À cela s’ajoute l’absence d’un observatoire public indépendant des prix alimentaires, qui permettrait de publier régulièrement des comparaisons régionales et sectorielles.

​ Une spirale où tout le monde perd (sauf les très gros)

Le paradoxe est cruel : les producteurs locaux gagnent peu, les consommateurs paient beaucoup, et ce sont les intermédiaires puissants ou les centrales d’achat des GMS qui captent la plus grosse part de la valeur ajoutée.

Cette situation décourage l’investissement dans les circuits courts, rend les petites marques invisibles dans les rayons, et amplifie les inégalités de pouvoir d’achat entre régions.

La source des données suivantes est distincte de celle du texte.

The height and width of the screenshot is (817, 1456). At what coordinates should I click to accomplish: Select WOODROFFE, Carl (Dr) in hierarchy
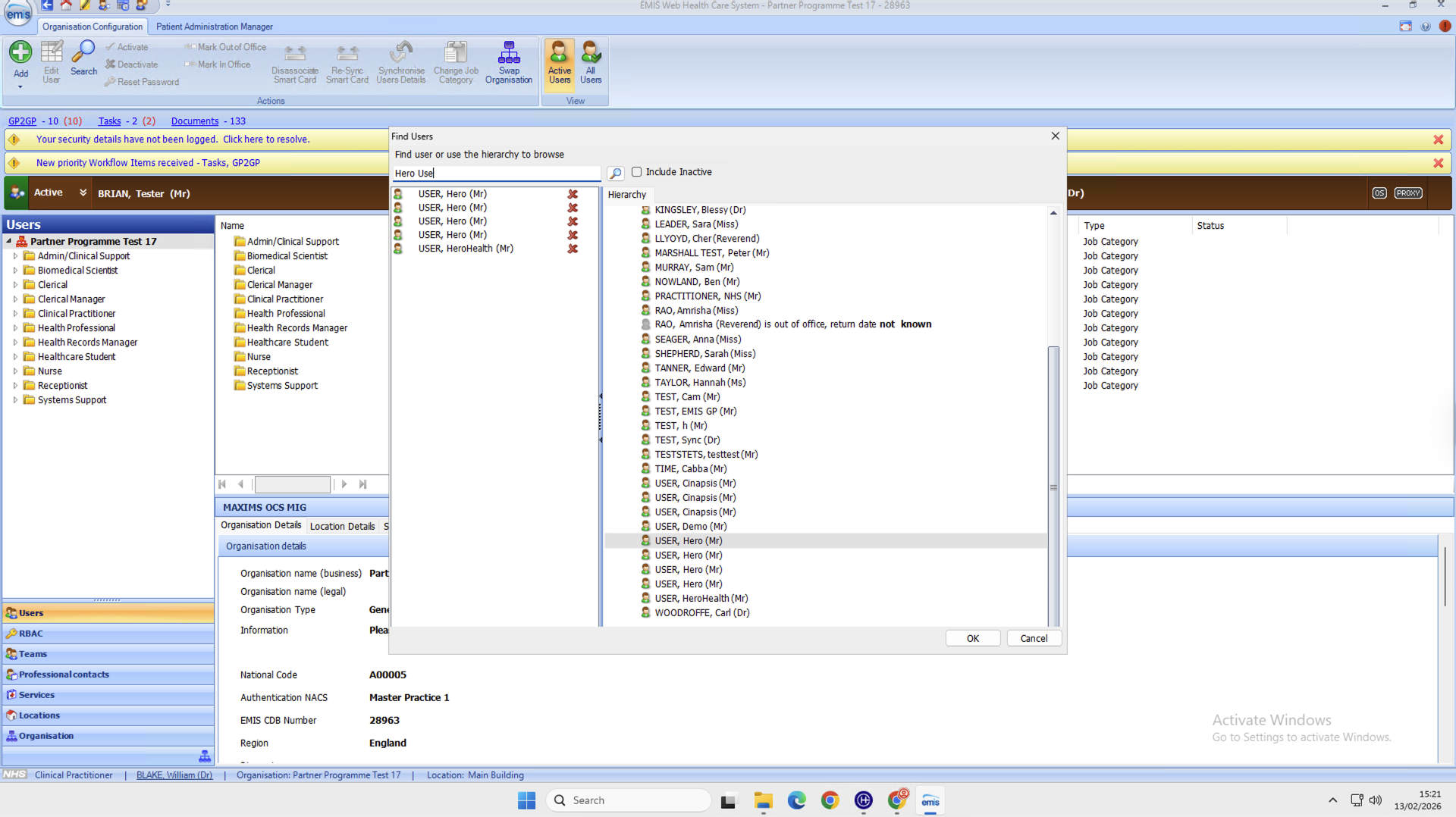(x=701, y=612)
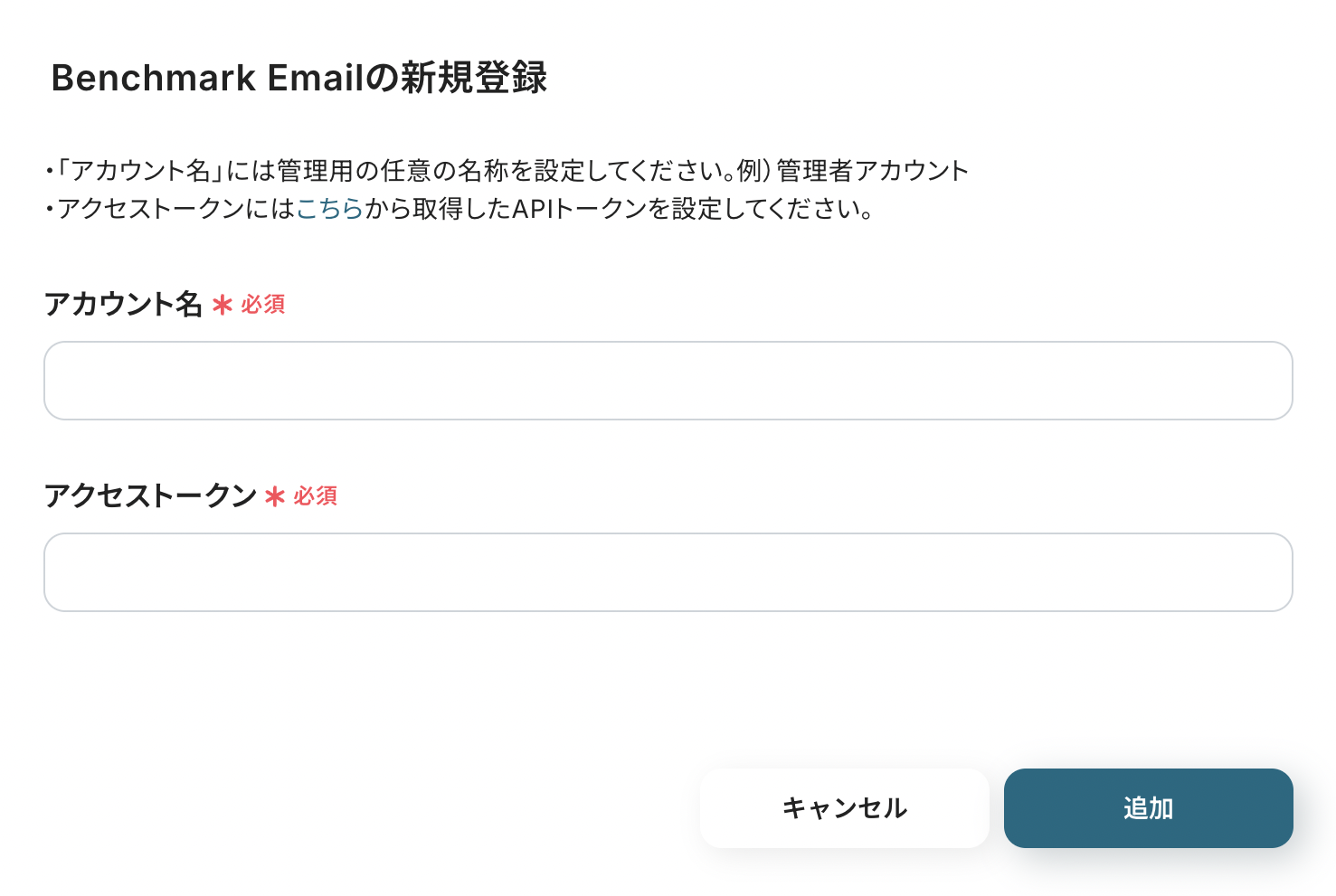Click the 管理者アカウント example text
This screenshot has height=896, width=1336.
(872, 171)
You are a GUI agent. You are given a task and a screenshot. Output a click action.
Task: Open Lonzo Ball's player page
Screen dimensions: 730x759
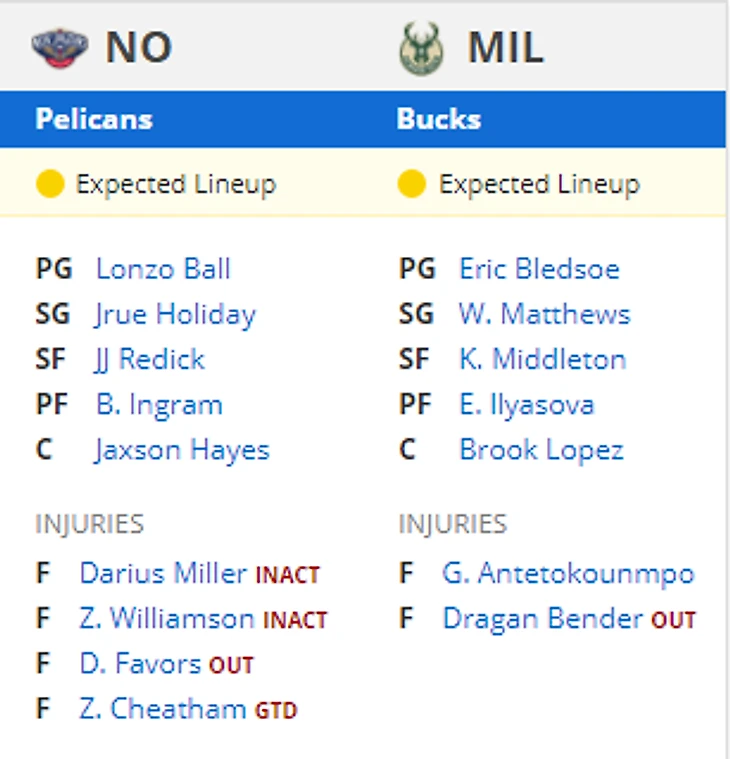pyautogui.click(x=163, y=269)
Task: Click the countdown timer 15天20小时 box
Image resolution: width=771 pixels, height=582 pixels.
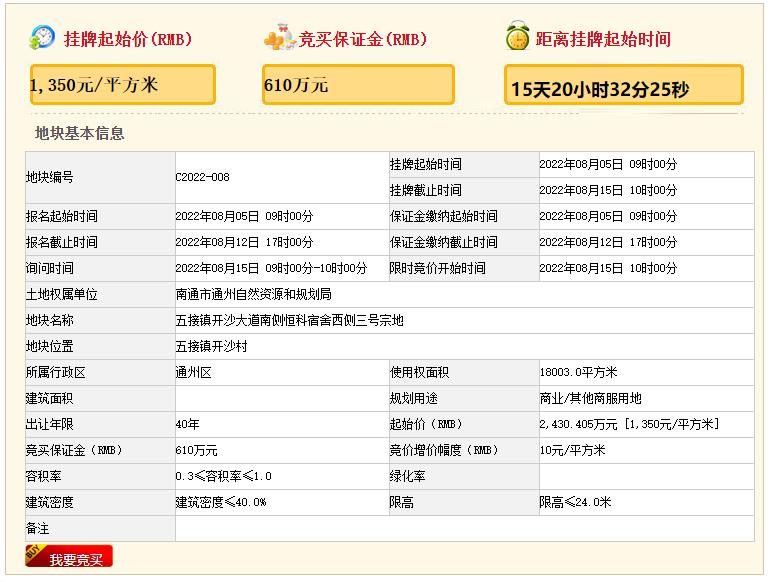Action: coord(623,86)
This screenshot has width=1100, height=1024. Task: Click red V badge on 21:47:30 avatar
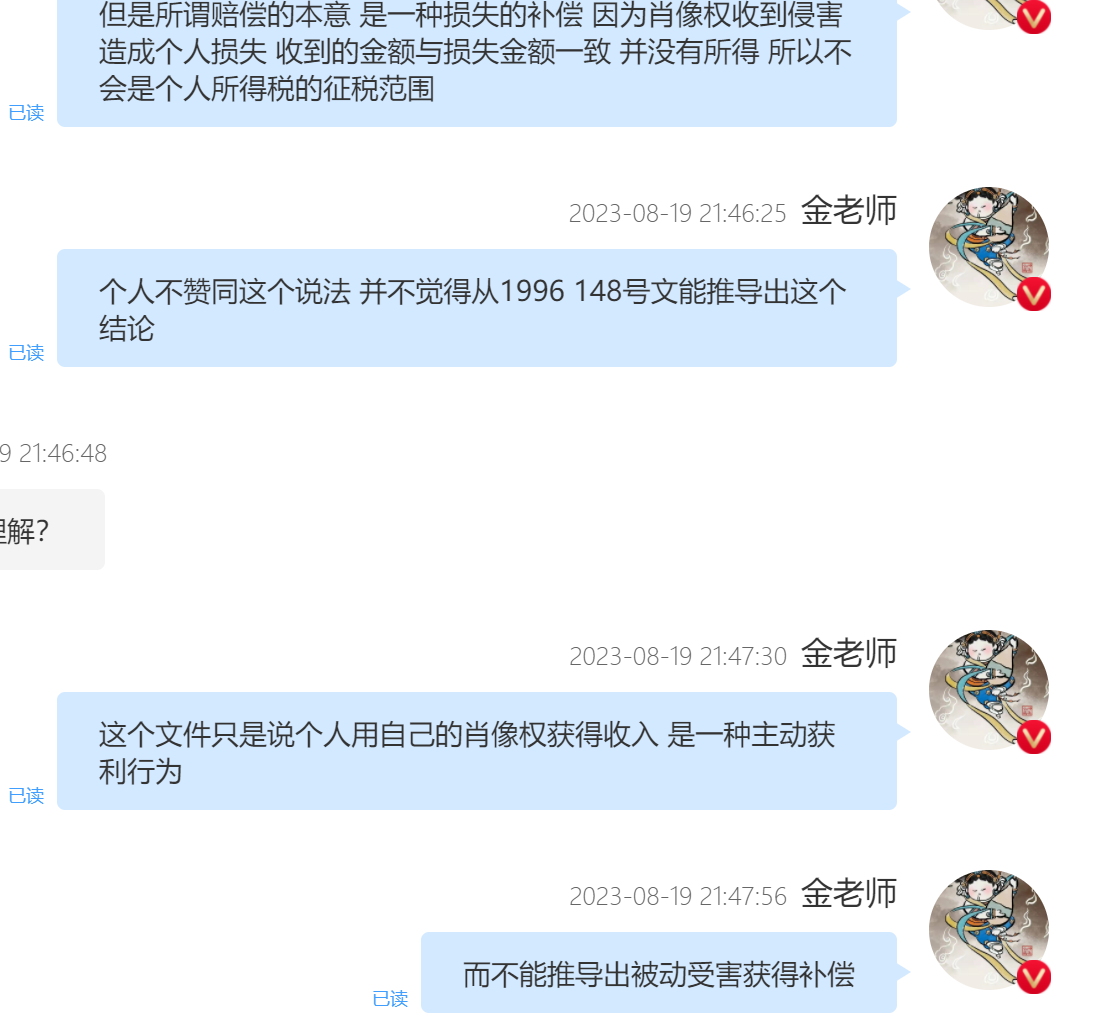point(1034,737)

​Recommandations pour un prix plus juste et équitable

Le Conseil de la Concurrence émet plusieurs pistes concrètes pour rééquilibrer le rapport prix/valeur :

Créer un observatoire national des marges et des prix alimentaires avec données accessibles au public ;
Moderniser le commerce traditionnel via des plateformes logistiques locales, la digitalisation et des incitations fiscales ;
Réduire le nombre d’intermédiaires en soutenant les circuits courts et les coopératives d’achat ;
Équiper les zones rurales de réseaux de distribution modernes, en lien avec les chambres de commerce régionales ;
Imposer plus de transparence aux GMS, notamment sur les marges arrière, les prix d’achat, et les conditions de référencement.

​Payer moins, c’est aussi une question de justice territoriale

Derrière la question des prix alimentaires au Maroc se cache une problématique bien plus large : celle de la justice économique entre consommateurs urbains et ruraux, entre circuits organisés et informels, entre marques dominantes et petits producteurs.

Tant que le système de distribution restera éclaté, inégalitaire et opaque, les Marocains continueront à subir une inflation fabriquée, bien plus qu’elle n’est subie. Il est temps de remettre à plat les circuits, pour que chacun, où qu’il vive, paie le juste prix.